The key point, according to several sources, was the blockade of the Whitegate refinery in Cork, while there were also concerns that protesters would target Dublin Port. The oil industry was intensifying its lobbying, going to the Taoiseach’s office directly to warn that if Foynes, Galway and Whitegate were locked down for any length of time a whole swathe of petrol stations would not be able to operate.
Supermarket trucking fleets and emergency services would also be impacted by fuel shortages, the Government was told. Security officials were made aware of threats to take petrol stations out of action by having protesters abandon their cars in front of the pumps.
Martin had flown to the Netherlands to meet his Dutch counterpart, but behind the scenes from about 5pm onwards, discussions intensified between Harris, Canney and Martin, involving O’Callaghan and Minister for Defence Helen McEntee. “There was a decision to say we can no longer tolerate the blockage,” said a senior Government figure.
The call to instruct the Army was a closely guarded secret even within Government, with work being done overnight on a “C70 request” – the name of the form used by the Garda to officially request “aid to the civil power” from the Defence Forces when the Garda is unable to handle a situation.

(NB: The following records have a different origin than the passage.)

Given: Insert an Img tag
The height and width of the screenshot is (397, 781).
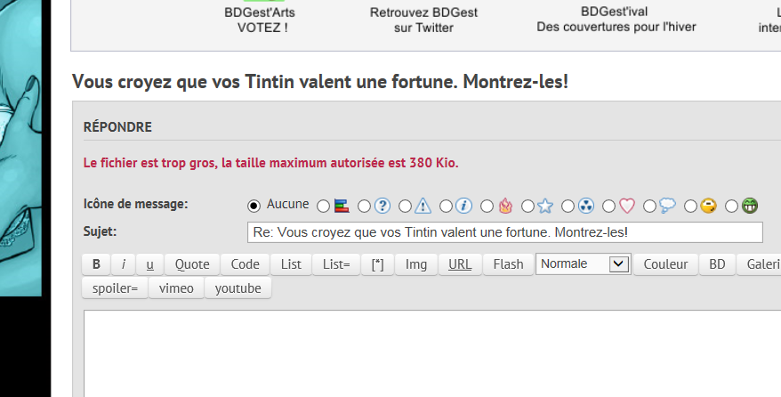Looking at the screenshot, I should [x=416, y=264].
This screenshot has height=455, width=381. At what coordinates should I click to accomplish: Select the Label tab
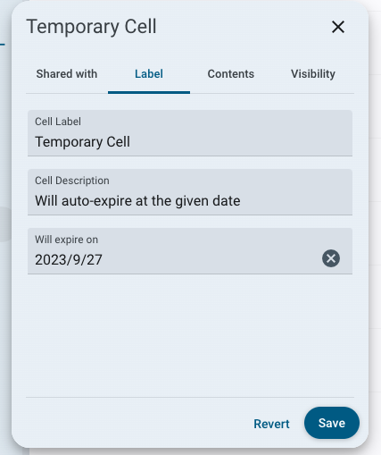pos(149,74)
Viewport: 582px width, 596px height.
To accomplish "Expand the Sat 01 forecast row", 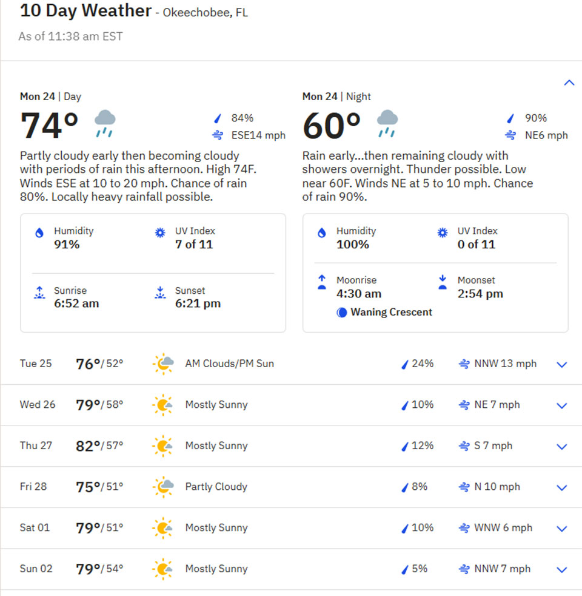I will tap(562, 529).
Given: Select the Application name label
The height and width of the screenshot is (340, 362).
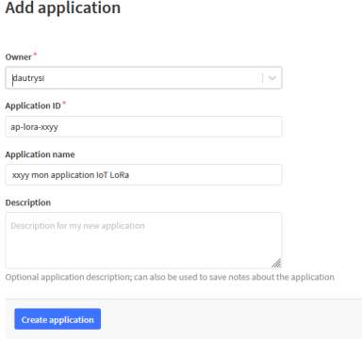Looking at the screenshot, I should click(40, 154).
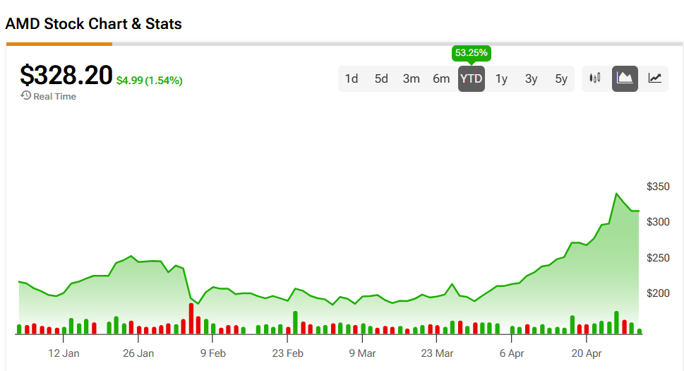
Task: Switch chart to 1y range
Action: 501,78
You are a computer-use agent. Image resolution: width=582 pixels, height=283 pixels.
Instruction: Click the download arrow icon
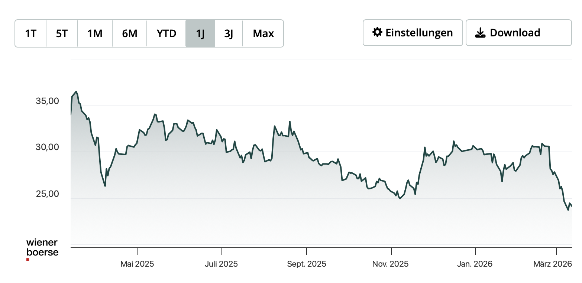[x=480, y=33]
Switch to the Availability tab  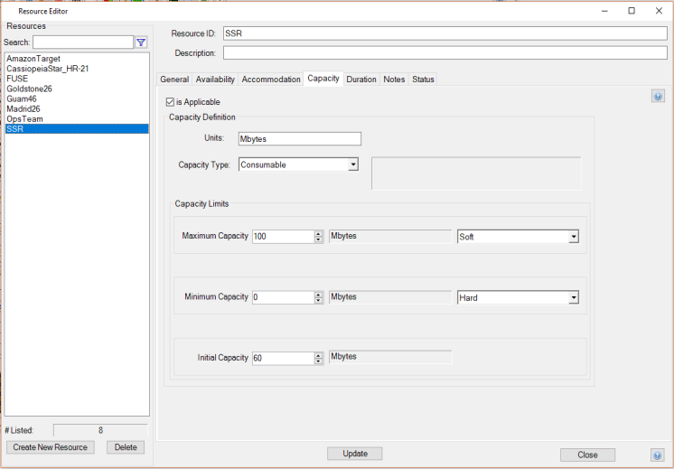215,80
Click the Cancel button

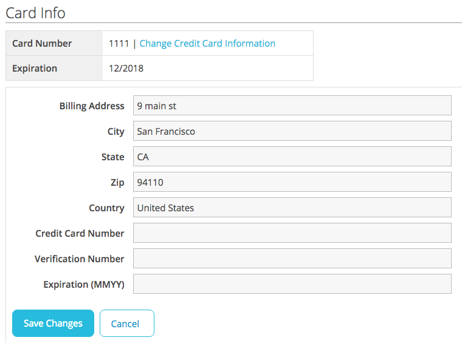coord(126,324)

Gardaí regularly use them, but asking the Army for help removing protesters would be unprecedented and potentially escalatory. The initial plan, one Government source said, had been to issue a statement about the request midmorning on Thursday. But the chaos being relayed on morning bulletins moved the announcement forward, they said. This account is disputed by another Government figure, who said dialogue with the Garda dictated the timing.
By that stage, the Defence Forces still hadn’t received any request. Senior brigade officers, not privy to overnight discussions, rushed to seek clarity. They didn’t know if they were being asked to remove protesters or simply tow vehicles.

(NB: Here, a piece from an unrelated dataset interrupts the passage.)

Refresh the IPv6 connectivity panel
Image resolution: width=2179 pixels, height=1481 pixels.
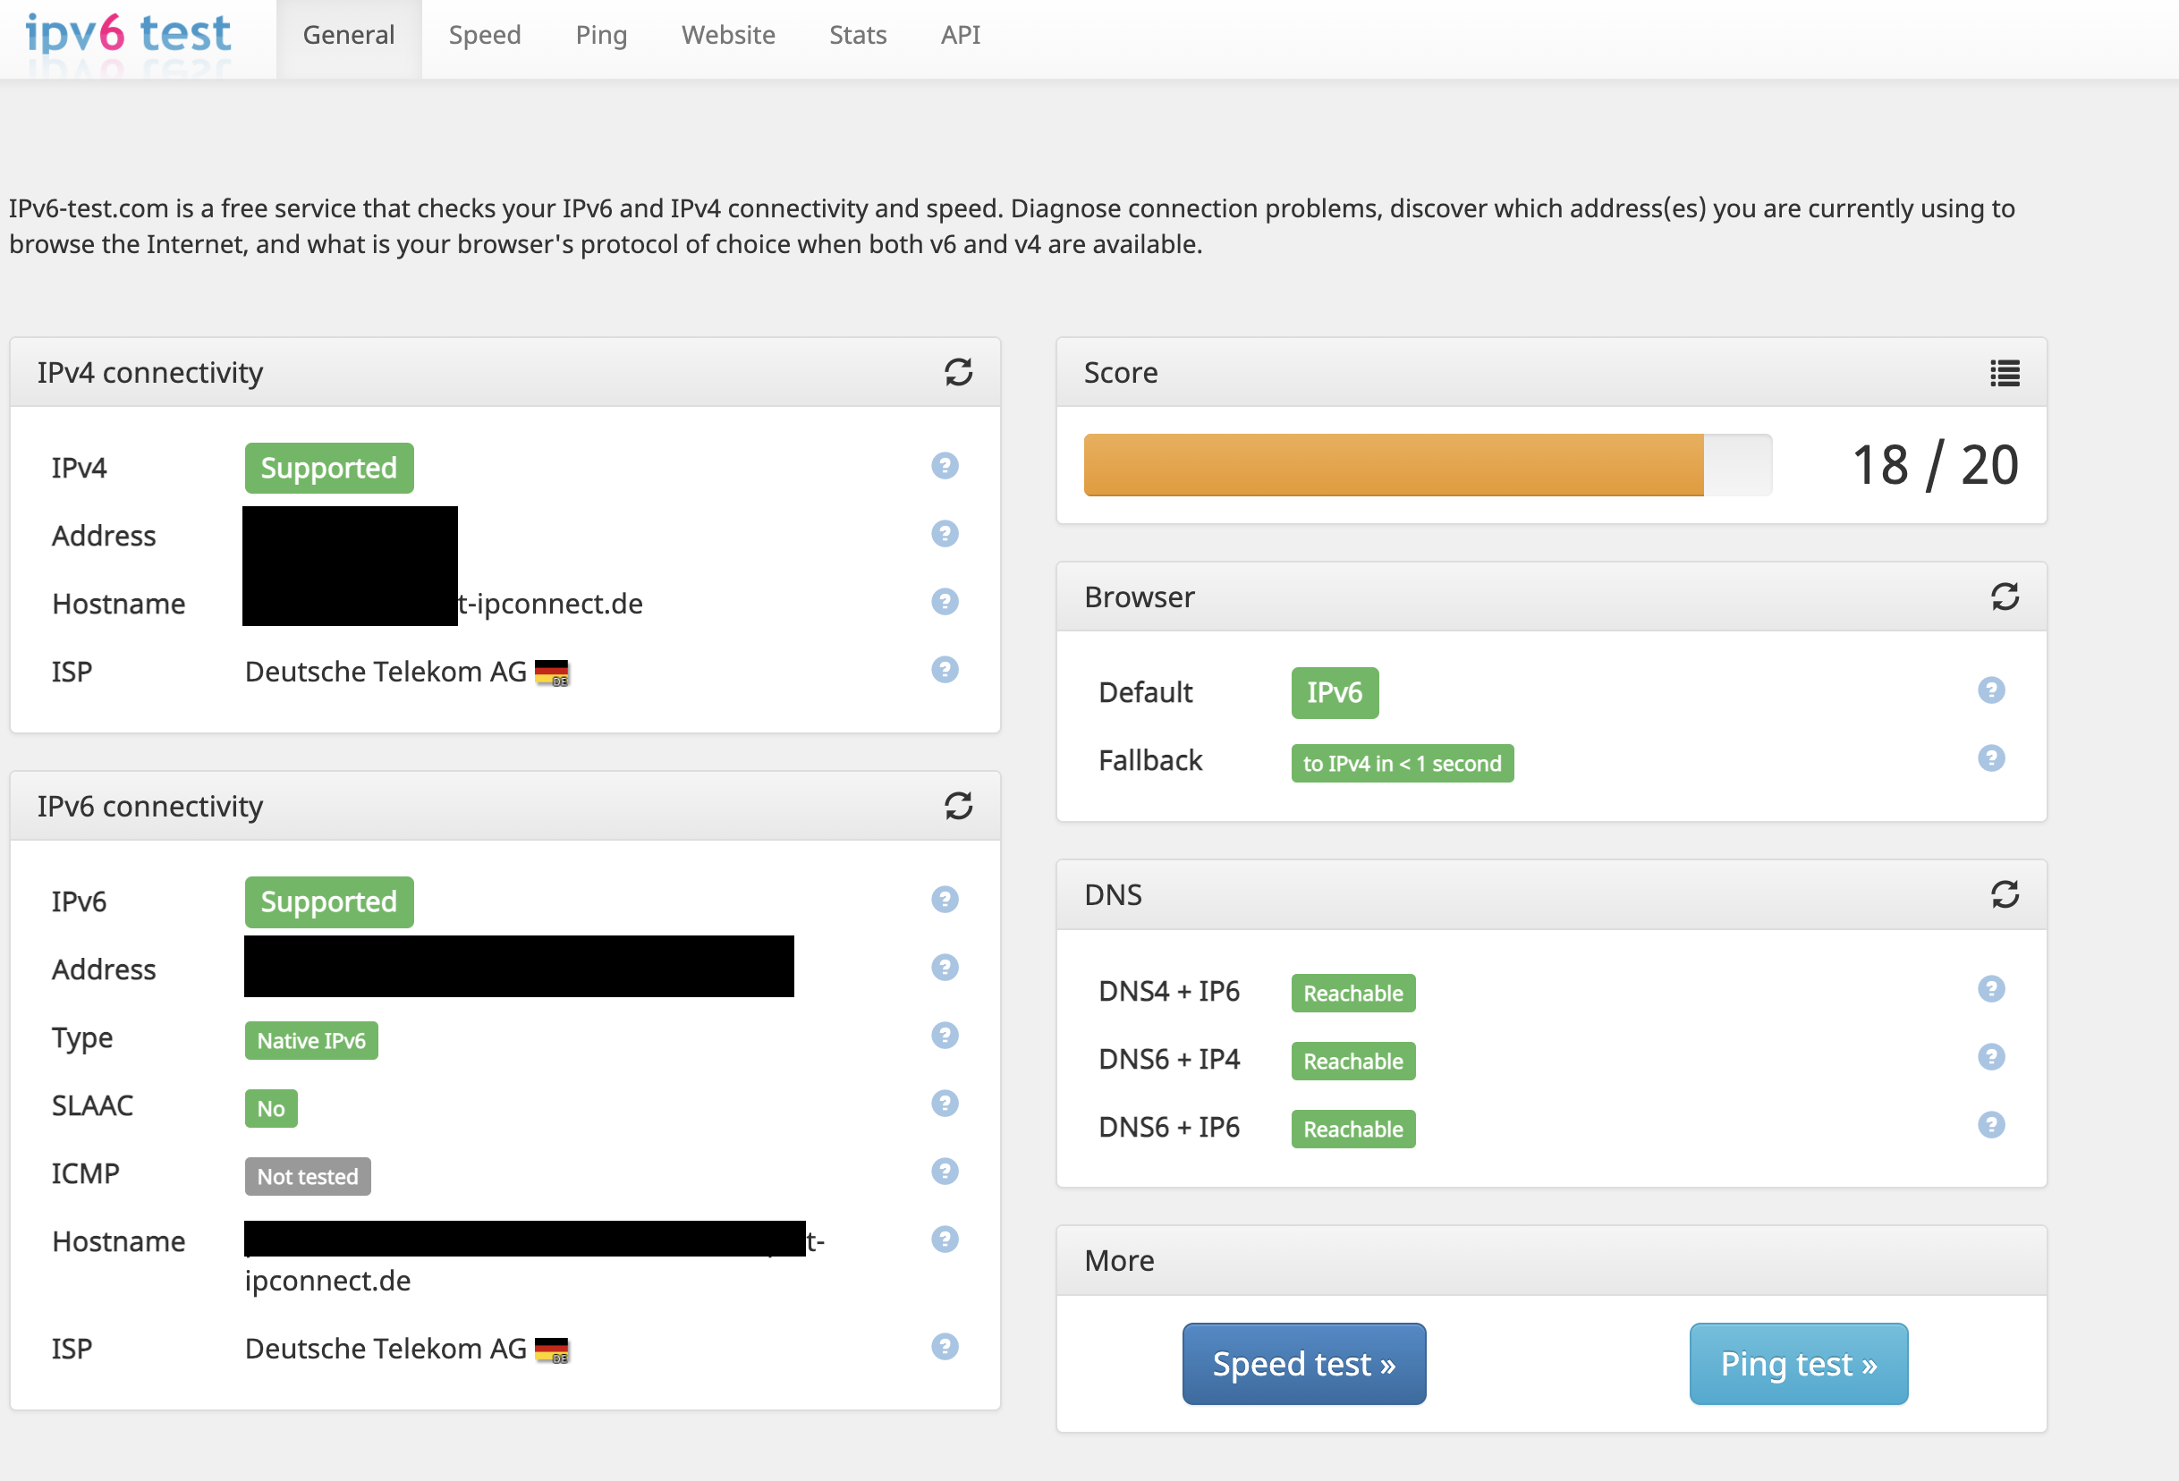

The request eventually came shortly after 9am. The Army was being asked to use its heavy lift vehicles; no armed soldiers were to be deployed. Officers breathed a sigh of relief.
The WhatsApp groups greeted the news with a mixture of disbelief and rage. Some doubted the Army would be deployed. Others shared videos of convoys of armoured vehicles moving around Limerick which were, in fact, pre-planned training exercises for soldiers deploying to Lebanon.
Some protesters tried to organise blockages of Dublin and Cork ports, while others advocated parking trucks at the gates of Army barracks. When there was no sign of the military by Thursday afternoon, protesters felt the threat had passed. “The Army is a threat that was put out,” Geoghegan told The Irish Times. “We’ve a bigger army than they have.”
‘You know who’s in control’
By Thursday evening – a day which had started with the seemingly imminent prospect of the Army on the streets – blockades remained and protesters seemed to be dictating access to ports. On RTÉ’s Prime Time programme, Geoghegan told viewers of a breakthrough, saying protesters would meet the Government on Friday.
It was not so straightforward. Demonstrators in Galway had been speaking to local TDs in the Government trying to act as intermediaries. It’s understood that during these discussions it was suggested protesters might be able to join planned talks for Friday between the Government and haulage and farming groups.
The Government insists it was only ever suggested that the protesters would attend the meeting as part of a delegation of an invited representative group. But the protesters seized on it as a big win, while it seemed the Government had rolled back on one of their core goals.
Confusion reigned on Friday morning. But in the WhatsApp groups Geoghegan was triumphant, telling one: “We’re running the meeting; laws will be changed tonight before we go home.”
In another, he said he didn’t need his hand held by the IHRA during talks: “Look around the country,” he posted. “Then you know who’s in control.”